What makes Solomon different from Qwen2.5-0.5B

The base model has no reasoning mode. It responds immediately, without visible deliberation. Solomon changes this: the training data consisted entirely of reasoning traces where the assistant thinks through problems step-by-step inside <think>...</think> blocks before producing a final response. That behavior is now hard-baked into the weights through the fine-tuning process rather than being a switchable runtime parameter.

In practice, this means Solomon will naturally open with a <think> block on most non-trivial queries, work through the problem in plain text, then deliver a clean answer. No special parameters, no API flags — it's just what the model does.

The base Qwen2.5-0.5B has no concept of this. Solomon does it by default.


Usage

from transformers import AutoModelForCausalLM, AutoTokenizer
import torch

model_id = "TitleOS/Solomon-0.5B"

tokenizer = AutoTokenizer.from_pretrained(model_id)
model = AutoModelForCausalLM.from_pretrained(
    model_id,
    torch_dtype=torch.float16,
    device_map="auto",
)

messages = [
    {
        "role": "system",
        "content": (
            "Your name is Solomon, a non-binary, highly intelligent reasoning AI. "
            "You always use chain-of-thought when thinking out a task. "
            "Follow the user's instructions exactly, and don't be afraid to speak up "
            "when something goes wrong or you need clarification. "
            "Ask follow-up questions when appropriate."
        ),
    },
    {
        "role": "user",
        "content": "A train travels 60 miles in 45 minutes.

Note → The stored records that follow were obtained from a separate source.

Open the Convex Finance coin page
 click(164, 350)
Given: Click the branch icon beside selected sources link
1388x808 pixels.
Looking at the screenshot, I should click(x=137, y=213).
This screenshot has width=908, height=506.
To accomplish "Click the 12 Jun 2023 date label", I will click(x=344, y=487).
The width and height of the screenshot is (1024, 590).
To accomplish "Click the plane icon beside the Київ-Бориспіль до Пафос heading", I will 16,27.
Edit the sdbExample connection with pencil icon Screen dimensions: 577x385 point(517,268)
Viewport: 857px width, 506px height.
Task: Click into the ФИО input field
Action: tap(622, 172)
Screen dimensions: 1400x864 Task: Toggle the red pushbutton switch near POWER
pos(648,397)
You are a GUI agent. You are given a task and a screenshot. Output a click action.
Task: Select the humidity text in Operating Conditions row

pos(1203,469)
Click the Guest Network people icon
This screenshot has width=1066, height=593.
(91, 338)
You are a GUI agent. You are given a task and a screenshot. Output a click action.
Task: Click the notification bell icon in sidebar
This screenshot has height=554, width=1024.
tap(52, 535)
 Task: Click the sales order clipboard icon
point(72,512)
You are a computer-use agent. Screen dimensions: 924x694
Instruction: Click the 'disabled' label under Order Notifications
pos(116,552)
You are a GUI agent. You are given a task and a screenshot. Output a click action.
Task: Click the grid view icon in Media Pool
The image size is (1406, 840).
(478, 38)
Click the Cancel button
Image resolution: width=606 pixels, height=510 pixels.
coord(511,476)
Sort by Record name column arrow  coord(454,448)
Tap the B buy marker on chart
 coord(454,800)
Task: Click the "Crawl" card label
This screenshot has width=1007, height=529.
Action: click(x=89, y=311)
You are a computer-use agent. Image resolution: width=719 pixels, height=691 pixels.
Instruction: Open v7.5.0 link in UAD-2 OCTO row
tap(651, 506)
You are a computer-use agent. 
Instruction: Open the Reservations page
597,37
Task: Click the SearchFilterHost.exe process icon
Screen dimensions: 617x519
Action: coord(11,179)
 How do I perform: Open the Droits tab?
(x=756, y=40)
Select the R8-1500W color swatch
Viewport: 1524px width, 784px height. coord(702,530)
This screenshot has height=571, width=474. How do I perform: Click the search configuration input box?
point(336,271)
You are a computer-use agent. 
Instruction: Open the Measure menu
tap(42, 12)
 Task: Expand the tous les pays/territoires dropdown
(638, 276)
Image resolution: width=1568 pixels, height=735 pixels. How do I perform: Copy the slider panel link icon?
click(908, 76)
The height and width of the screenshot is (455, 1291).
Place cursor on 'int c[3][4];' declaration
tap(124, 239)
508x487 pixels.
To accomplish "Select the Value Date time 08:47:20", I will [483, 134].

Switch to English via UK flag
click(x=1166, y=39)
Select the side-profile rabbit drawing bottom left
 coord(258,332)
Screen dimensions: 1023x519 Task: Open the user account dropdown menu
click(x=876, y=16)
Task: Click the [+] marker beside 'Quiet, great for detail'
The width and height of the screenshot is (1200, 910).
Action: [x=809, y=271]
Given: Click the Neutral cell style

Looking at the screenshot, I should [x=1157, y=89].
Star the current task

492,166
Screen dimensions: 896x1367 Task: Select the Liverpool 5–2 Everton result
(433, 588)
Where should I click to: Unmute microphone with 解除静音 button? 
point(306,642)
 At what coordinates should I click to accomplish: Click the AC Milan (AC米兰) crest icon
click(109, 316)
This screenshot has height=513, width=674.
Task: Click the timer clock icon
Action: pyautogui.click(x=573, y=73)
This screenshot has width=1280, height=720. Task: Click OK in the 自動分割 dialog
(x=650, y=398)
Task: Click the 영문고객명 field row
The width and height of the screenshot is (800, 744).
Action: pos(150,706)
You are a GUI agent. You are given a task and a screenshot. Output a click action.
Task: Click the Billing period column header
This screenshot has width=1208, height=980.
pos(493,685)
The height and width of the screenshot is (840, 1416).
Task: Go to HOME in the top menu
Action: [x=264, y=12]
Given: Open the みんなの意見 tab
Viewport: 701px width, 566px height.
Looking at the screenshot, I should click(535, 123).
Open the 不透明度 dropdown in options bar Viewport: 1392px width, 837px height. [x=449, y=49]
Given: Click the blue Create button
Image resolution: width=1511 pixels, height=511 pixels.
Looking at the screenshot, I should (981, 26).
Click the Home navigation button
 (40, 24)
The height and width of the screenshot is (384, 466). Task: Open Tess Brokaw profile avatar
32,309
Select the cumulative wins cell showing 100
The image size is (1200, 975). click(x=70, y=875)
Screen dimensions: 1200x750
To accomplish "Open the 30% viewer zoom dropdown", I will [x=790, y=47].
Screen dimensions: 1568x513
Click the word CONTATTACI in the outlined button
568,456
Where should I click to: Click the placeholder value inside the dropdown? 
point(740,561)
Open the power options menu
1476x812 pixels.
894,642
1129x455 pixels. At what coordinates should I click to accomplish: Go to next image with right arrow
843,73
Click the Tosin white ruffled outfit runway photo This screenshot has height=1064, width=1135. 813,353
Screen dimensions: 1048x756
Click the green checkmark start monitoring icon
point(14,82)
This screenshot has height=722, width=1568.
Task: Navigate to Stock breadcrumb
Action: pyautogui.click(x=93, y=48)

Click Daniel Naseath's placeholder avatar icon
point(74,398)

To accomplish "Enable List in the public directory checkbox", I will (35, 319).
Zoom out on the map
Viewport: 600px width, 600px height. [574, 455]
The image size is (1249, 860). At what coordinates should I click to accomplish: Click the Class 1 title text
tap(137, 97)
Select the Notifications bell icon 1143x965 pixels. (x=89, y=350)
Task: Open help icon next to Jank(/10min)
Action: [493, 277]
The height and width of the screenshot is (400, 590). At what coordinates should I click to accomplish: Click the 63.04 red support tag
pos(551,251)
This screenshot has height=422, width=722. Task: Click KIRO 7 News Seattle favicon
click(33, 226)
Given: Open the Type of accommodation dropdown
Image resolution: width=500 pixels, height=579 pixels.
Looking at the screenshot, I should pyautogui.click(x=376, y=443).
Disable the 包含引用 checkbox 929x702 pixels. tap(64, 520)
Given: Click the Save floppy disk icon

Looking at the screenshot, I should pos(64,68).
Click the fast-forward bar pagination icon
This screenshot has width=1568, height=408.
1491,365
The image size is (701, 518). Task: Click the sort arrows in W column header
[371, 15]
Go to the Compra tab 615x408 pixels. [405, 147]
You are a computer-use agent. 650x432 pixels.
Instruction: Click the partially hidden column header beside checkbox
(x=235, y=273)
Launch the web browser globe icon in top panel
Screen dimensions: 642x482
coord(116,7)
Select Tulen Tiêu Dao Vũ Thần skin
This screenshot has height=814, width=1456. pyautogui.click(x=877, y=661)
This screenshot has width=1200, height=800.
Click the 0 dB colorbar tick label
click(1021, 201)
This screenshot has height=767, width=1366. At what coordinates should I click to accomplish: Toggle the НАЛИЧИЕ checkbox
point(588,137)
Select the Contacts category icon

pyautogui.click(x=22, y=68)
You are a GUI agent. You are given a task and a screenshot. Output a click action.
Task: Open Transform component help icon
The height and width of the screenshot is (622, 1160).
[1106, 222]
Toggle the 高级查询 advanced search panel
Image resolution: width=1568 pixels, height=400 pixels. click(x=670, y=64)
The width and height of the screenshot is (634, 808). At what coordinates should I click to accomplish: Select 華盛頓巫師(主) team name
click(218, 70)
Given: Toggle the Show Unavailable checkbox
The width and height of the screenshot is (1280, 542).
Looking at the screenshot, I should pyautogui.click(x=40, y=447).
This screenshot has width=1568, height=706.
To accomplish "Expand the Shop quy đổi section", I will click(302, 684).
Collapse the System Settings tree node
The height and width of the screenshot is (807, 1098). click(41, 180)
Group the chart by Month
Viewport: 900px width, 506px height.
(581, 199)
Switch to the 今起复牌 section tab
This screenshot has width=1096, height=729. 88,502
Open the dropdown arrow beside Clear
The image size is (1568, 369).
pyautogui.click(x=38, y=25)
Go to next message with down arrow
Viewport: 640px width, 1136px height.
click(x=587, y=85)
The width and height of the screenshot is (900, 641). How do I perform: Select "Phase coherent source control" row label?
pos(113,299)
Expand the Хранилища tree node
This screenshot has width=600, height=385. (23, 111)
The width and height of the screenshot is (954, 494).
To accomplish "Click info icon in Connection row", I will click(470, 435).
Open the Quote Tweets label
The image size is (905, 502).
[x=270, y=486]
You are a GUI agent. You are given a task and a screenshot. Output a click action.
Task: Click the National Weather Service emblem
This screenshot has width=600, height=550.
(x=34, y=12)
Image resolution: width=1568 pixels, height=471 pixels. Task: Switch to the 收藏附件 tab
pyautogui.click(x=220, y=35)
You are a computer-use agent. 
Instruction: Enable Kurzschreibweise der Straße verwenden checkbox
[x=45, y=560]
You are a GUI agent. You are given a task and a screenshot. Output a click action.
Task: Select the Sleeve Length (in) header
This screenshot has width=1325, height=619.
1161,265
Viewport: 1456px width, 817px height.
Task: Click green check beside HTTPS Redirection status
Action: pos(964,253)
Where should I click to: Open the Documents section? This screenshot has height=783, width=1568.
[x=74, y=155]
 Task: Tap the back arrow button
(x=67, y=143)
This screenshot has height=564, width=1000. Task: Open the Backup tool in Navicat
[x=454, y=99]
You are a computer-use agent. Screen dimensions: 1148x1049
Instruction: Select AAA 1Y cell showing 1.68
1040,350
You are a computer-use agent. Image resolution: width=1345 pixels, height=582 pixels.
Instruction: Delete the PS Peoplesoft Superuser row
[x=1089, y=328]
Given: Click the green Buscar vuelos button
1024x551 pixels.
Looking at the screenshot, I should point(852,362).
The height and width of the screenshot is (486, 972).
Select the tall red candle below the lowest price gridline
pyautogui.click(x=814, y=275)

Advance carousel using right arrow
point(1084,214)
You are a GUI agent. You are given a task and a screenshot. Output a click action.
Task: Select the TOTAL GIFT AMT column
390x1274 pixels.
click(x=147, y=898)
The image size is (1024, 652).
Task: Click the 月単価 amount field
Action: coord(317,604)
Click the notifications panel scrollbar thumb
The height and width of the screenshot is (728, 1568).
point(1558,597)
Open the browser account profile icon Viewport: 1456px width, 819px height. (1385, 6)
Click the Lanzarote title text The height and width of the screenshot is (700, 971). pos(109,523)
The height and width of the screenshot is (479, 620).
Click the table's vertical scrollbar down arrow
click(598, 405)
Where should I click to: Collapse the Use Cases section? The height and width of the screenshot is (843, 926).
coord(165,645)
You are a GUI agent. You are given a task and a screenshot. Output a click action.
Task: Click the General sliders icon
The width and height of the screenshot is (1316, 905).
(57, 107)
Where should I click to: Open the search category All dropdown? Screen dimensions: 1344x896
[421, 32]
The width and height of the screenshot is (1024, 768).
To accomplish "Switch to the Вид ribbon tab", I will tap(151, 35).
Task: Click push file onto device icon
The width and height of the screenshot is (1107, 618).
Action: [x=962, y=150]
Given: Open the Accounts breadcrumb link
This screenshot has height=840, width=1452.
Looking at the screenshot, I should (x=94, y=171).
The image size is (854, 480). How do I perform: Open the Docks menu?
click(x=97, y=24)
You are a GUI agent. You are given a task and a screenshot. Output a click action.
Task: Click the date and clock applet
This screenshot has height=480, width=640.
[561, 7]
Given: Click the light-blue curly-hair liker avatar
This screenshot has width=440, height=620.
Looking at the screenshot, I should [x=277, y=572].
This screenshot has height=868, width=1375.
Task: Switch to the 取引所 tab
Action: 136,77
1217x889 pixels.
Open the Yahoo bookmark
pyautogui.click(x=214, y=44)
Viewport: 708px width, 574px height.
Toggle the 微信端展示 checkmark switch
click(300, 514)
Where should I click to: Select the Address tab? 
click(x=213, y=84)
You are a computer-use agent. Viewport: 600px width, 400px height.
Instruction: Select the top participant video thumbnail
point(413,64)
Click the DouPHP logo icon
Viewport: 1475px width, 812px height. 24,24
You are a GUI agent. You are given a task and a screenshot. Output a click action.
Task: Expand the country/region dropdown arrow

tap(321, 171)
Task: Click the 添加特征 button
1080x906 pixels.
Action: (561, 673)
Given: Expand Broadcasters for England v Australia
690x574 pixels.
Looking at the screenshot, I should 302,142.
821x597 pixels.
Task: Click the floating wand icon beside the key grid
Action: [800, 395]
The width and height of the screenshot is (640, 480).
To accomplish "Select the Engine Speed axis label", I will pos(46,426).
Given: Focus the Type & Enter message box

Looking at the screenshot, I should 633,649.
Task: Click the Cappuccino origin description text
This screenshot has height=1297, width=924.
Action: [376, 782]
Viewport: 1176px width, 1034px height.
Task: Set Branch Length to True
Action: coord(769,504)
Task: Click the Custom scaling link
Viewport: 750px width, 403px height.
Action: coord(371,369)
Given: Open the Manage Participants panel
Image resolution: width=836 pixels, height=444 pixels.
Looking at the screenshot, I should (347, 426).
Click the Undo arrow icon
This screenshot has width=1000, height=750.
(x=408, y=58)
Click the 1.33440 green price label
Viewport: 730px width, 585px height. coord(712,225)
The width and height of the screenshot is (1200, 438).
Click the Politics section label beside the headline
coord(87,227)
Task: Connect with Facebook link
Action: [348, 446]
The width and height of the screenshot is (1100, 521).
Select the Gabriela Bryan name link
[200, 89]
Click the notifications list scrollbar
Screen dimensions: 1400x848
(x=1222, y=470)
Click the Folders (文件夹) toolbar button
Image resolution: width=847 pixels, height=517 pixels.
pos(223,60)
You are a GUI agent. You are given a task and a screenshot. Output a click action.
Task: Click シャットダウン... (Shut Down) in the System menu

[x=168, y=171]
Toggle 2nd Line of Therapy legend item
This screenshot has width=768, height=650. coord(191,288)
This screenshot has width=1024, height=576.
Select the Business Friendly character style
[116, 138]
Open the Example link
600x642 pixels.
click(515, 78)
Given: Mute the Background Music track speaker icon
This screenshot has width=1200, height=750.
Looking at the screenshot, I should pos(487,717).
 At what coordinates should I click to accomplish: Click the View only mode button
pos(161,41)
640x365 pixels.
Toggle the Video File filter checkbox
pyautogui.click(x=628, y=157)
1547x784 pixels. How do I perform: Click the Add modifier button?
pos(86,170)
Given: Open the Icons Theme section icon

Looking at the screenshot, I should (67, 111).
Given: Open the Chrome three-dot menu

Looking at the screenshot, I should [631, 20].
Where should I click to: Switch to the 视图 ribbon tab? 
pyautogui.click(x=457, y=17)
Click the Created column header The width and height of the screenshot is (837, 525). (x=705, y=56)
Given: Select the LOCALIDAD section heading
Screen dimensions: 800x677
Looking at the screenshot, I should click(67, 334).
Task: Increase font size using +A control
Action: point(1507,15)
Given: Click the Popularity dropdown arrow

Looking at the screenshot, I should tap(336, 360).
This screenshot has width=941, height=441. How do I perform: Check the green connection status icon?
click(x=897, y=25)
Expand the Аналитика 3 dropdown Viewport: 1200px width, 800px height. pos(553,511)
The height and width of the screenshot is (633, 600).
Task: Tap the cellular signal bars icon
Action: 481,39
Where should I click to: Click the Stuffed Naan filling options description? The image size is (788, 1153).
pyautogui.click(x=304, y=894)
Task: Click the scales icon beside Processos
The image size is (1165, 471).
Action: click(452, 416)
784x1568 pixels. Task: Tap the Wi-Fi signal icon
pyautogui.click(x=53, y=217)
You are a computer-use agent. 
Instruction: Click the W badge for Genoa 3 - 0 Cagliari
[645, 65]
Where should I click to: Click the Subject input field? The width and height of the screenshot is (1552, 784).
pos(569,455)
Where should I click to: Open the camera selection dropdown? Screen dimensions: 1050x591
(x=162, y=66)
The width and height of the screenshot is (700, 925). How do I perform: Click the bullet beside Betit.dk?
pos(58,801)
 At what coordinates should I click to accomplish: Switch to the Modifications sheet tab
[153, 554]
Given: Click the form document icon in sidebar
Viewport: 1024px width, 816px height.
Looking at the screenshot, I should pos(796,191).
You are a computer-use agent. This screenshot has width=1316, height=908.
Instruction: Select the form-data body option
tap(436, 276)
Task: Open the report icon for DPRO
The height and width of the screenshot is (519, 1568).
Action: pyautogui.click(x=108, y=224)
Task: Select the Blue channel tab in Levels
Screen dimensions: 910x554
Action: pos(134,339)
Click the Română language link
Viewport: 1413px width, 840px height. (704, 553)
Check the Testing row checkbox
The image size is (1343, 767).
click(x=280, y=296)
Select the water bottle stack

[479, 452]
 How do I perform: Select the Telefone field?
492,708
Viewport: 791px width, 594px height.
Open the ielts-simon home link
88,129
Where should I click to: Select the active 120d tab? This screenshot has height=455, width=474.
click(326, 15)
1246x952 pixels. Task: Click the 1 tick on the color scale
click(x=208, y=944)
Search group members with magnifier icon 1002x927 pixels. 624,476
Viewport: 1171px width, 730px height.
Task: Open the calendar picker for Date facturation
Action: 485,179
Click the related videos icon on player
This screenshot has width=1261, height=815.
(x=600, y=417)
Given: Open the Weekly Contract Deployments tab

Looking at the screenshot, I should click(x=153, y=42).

What is its speed in miles per hour?",
    },
]

input_ids = tokenizer.apply_chat_template(
    messages,
    tokenize=True,
    add_generation_prompt=True,
    return_tensors="pt",
).to(model.device)

output = model.generate(
    input_ids,
    max_new_tokens=512,
    temperature=0.7,
    top_p=0.9,
    do_sample=True,
)

print(tokenizer.decode(output[0][input_ids.shape[-1]:], skip_special_tokens=True))

Expected output shape:

<think>
Speed = distance / time. The train travels 60 miles in 45 minutes.
45 minutes = 45/60 hours = 0.75 hours.
Speed = 60 / 0.75 = 80 miles per hour.
</think>

The train's speed is **80 miles per hour**.

Training Details

Property Value
Base model Qwen/Qwen2.5-0.5B
Dataset TitleOS/Solomon-Small-Reasoning-Opus-Inspired
Dataset size ~12,000 rows
Method RSLoRA (rank 32 / alpha 32)
Hardware Single NVIDIA Tesla P40 (24GB)
Precision FP32 base, FP16 compute (autocast)
Sequence length 8192 tokens
Checkpoint released 2484
Effective batch size 16
Learning rate 2e-4 (cosine decay)

The dataset consists of reconstructed reasoning traces: problems across math, logic, and general reasoning, paired with Opus-inspired chains of thought that show visible, step-by-step deliberation before arriving at an answer. Completion-only loss masking was applied — the model only trained on assistant turns, not on system prompts or user queries.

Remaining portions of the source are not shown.